Directions for this task — From the line that has "Choose the Lifetime subscription label" down to the last line of the data below, set down every line exactly, but none of the pictures.

##### Material to process #####

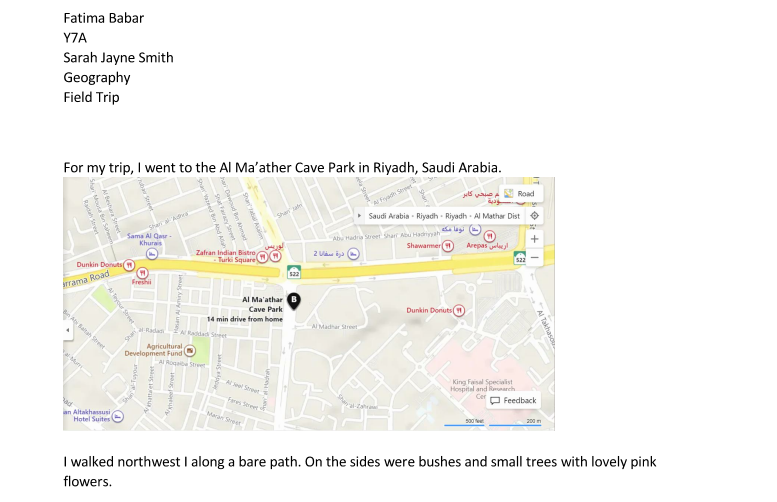
Task: Click the 522 highway shield near the pin
Action: click(x=294, y=272)
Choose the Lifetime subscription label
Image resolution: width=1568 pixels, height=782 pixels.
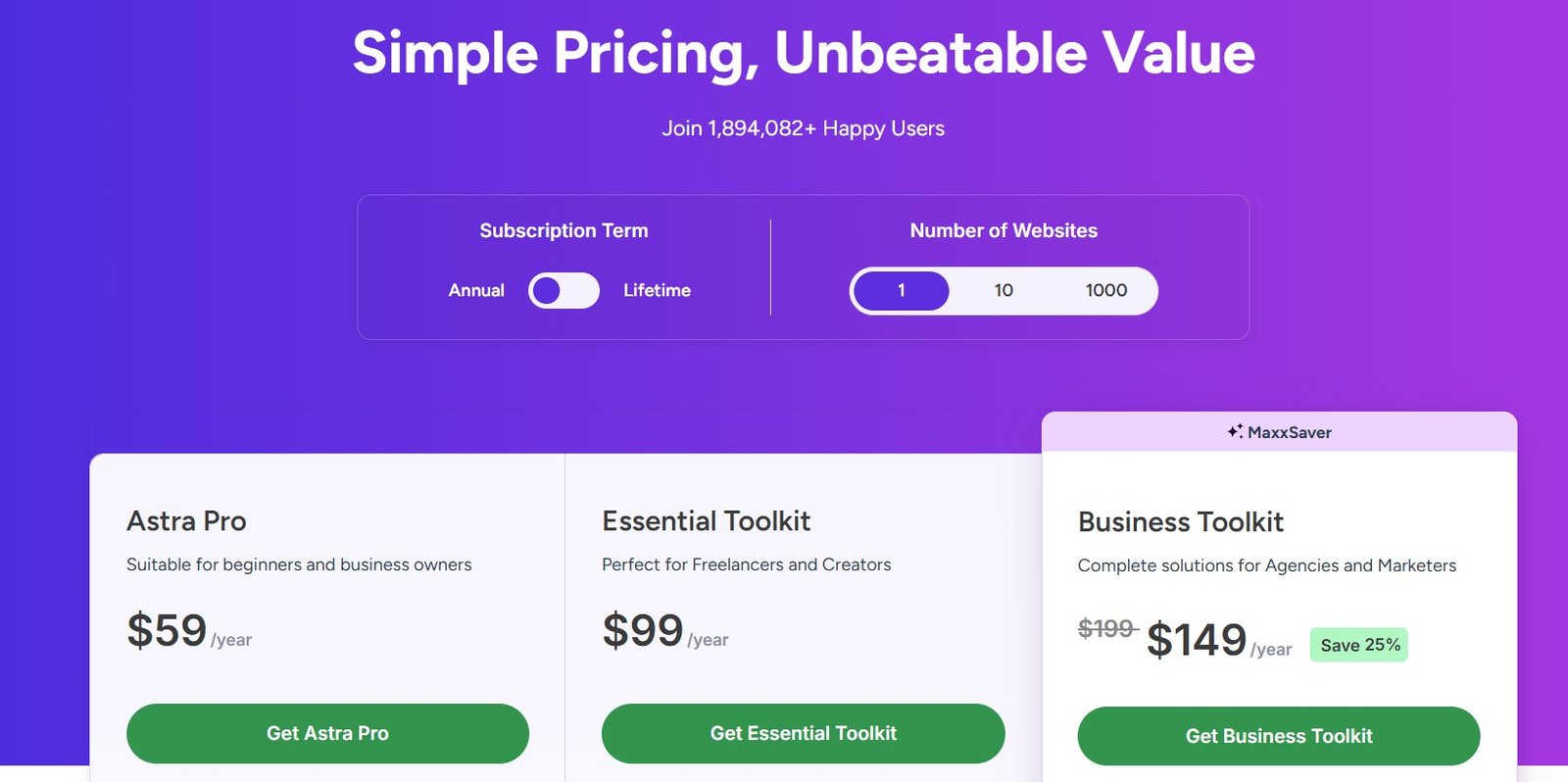657,291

#####

Result below —
Choose the Lifetime subscription label
Image resolution: width=1568 pixels, height=782 pixels.
657,291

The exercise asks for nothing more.